Problem description:
Copy out the items from the line with "This screenshot has" through the end of the items, without the pictures.

Data rows:

[Begin]

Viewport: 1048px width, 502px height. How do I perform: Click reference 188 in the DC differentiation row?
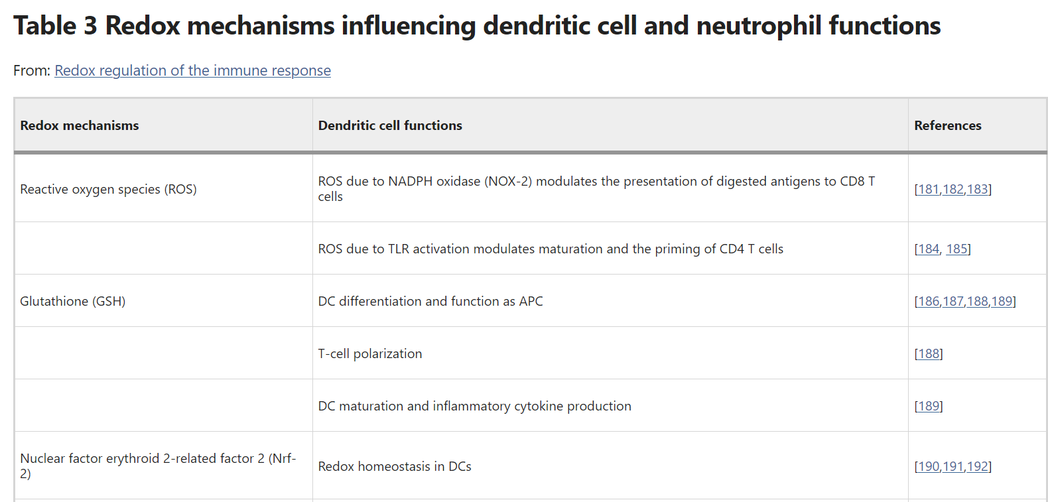click(978, 302)
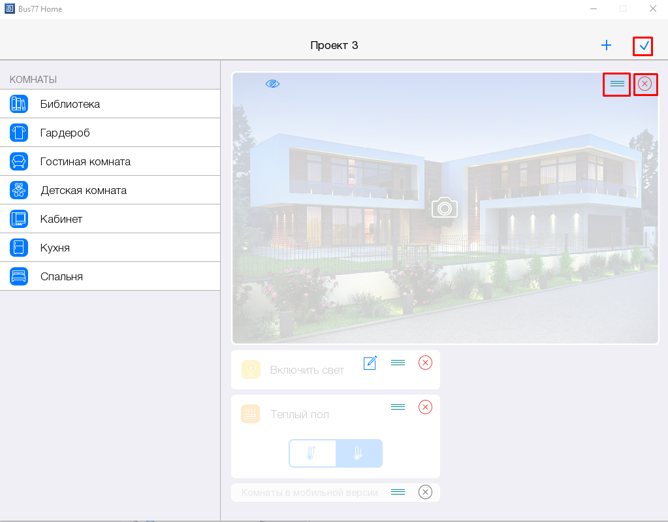Confirm edits with the checkmark icon
Image resolution: width=668 pixels, height=522 pixels.
[x=643, y=46]
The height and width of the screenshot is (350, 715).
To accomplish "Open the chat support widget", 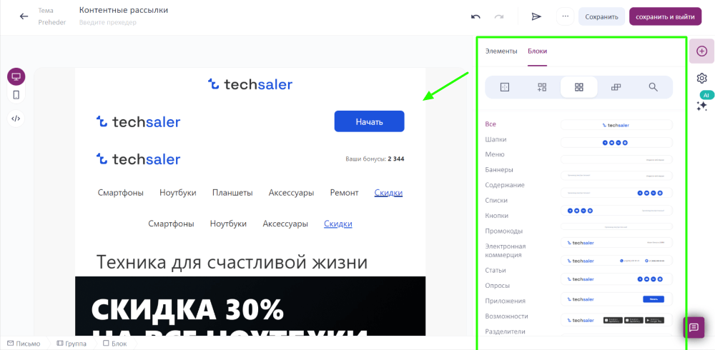I will point(694,327).
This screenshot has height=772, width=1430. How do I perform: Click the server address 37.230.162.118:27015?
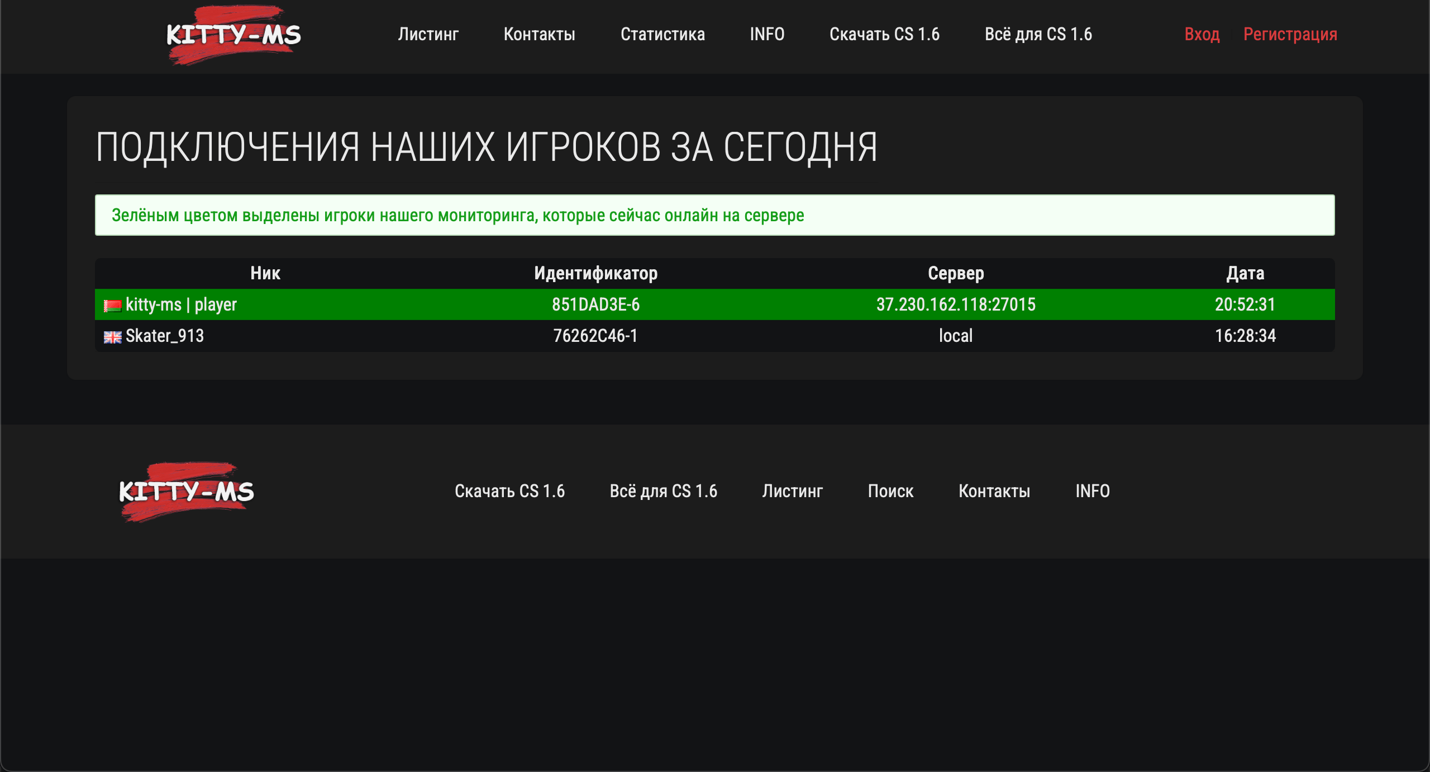[x=955, y=305]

[End]

Response:
This screenshot has height=772, width=1430. How do I perform: Click the server address 37.230.162.118:27015?
[x=955, y=305]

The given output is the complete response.